- **What you need to do**
Report each line from the records where the string "computer" turns up.

---------- Material for this exercise

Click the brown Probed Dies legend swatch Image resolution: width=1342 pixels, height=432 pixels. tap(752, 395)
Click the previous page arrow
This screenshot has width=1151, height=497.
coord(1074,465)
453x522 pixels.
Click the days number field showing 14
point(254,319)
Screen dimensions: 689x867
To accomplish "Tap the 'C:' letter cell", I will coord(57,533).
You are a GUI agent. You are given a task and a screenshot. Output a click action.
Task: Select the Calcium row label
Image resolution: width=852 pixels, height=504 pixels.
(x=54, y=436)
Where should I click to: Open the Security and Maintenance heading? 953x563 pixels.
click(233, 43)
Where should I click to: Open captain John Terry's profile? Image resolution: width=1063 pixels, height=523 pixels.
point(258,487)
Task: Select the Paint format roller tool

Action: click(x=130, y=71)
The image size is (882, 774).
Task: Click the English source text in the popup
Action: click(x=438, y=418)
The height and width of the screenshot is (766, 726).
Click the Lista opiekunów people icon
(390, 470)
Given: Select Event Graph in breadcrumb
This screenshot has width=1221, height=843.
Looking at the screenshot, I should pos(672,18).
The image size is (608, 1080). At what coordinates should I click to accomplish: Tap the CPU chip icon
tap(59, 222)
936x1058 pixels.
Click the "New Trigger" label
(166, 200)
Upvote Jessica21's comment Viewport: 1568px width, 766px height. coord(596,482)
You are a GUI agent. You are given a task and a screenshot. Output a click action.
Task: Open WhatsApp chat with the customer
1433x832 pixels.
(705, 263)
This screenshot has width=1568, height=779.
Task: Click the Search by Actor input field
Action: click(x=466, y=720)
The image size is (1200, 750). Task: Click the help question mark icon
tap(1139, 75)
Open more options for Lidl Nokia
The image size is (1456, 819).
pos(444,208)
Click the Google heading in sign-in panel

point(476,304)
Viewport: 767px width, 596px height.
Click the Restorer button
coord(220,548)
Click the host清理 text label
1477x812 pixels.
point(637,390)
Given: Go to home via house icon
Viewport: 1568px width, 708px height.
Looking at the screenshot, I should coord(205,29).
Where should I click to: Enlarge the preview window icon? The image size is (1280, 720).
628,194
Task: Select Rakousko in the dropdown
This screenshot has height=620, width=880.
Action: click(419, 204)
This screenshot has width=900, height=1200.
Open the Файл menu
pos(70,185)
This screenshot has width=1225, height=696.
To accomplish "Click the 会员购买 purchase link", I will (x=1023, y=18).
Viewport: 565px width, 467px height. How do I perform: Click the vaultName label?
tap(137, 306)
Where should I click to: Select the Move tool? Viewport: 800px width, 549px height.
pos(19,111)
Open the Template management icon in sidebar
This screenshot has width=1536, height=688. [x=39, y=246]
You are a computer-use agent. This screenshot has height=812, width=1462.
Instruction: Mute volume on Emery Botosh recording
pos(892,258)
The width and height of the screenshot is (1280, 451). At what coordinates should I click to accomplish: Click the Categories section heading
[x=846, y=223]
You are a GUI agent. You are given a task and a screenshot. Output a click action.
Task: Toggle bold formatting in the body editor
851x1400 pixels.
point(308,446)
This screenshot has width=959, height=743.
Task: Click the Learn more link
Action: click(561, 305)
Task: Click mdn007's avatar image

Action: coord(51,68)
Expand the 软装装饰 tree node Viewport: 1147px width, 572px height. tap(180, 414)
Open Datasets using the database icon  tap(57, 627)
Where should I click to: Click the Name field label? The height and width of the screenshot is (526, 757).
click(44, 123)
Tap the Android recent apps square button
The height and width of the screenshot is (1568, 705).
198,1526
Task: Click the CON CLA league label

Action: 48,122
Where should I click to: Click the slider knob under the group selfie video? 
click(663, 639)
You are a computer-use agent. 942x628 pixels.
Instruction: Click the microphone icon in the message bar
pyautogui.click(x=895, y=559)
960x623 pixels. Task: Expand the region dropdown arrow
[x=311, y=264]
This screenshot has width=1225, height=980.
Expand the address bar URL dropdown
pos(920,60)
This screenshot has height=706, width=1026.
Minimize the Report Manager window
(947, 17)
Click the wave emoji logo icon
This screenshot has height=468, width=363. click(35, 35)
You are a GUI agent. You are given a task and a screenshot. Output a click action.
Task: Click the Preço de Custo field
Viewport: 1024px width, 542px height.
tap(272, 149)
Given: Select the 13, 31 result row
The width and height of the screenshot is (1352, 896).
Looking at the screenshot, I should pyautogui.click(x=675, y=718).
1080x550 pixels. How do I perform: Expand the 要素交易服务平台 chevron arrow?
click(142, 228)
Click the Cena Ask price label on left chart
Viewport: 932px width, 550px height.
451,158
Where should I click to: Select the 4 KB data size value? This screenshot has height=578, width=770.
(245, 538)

--------------------

- **Exercise result**
You are a computer-use agent. This screenshot has height=812, width=1462.
You are a computer-use agent. 942x628 pixels.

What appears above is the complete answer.